(Dataset records)
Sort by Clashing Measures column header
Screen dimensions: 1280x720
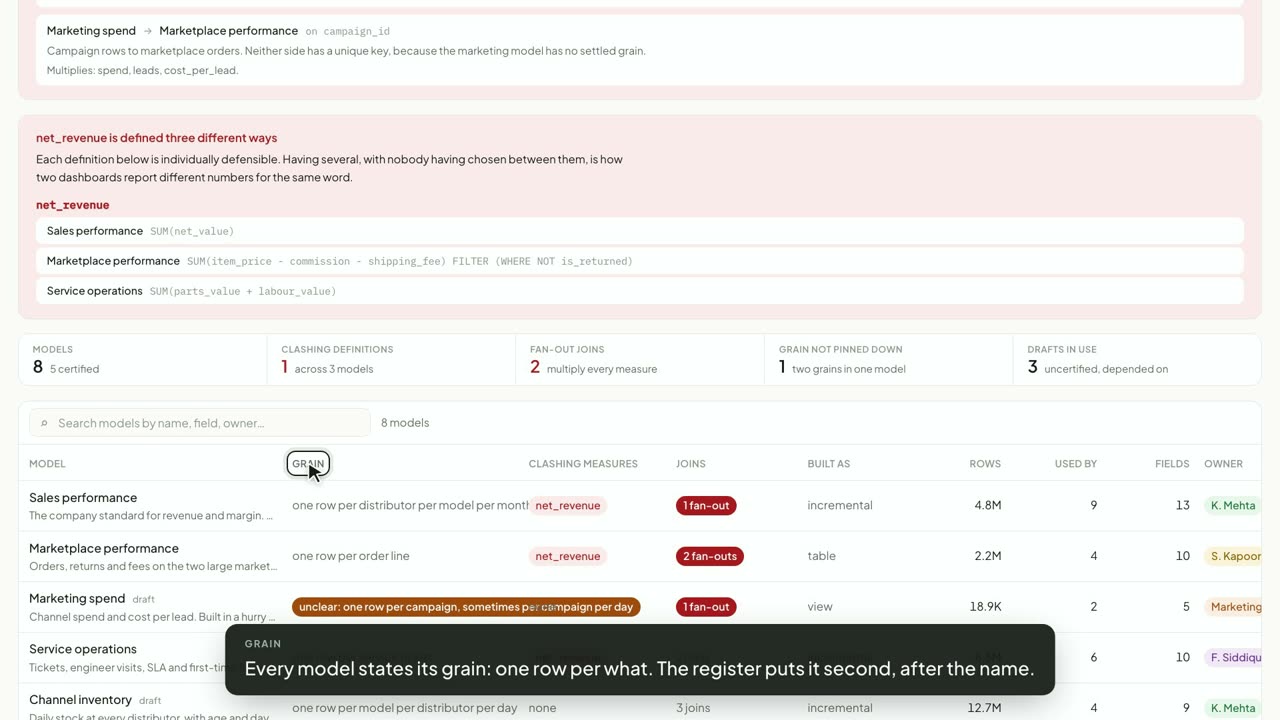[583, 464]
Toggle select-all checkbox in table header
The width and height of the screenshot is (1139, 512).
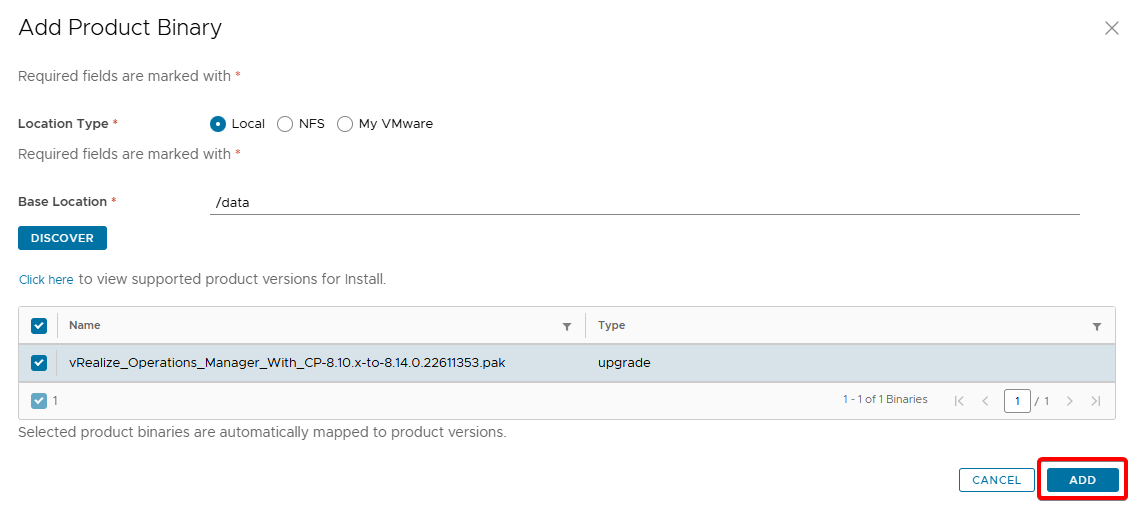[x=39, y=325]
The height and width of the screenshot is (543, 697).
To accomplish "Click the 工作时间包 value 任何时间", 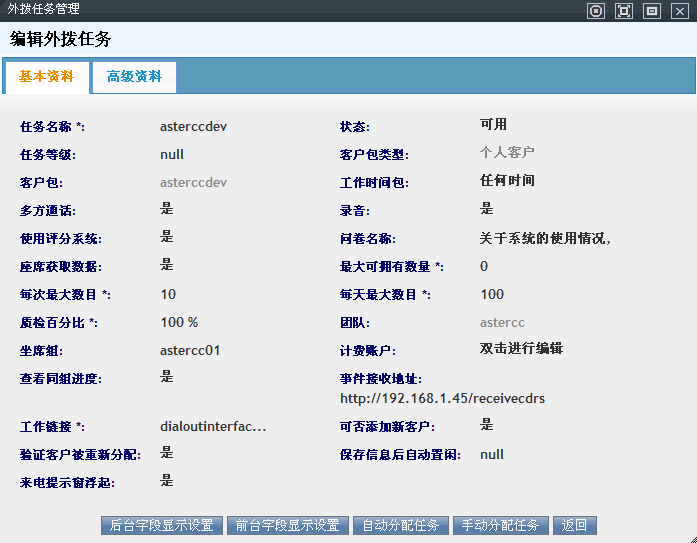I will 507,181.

Task details: List the lines of the entries that include "header".

The completed task:
Sort by Clashing Measures column header
Toggle select-all checkbox in table header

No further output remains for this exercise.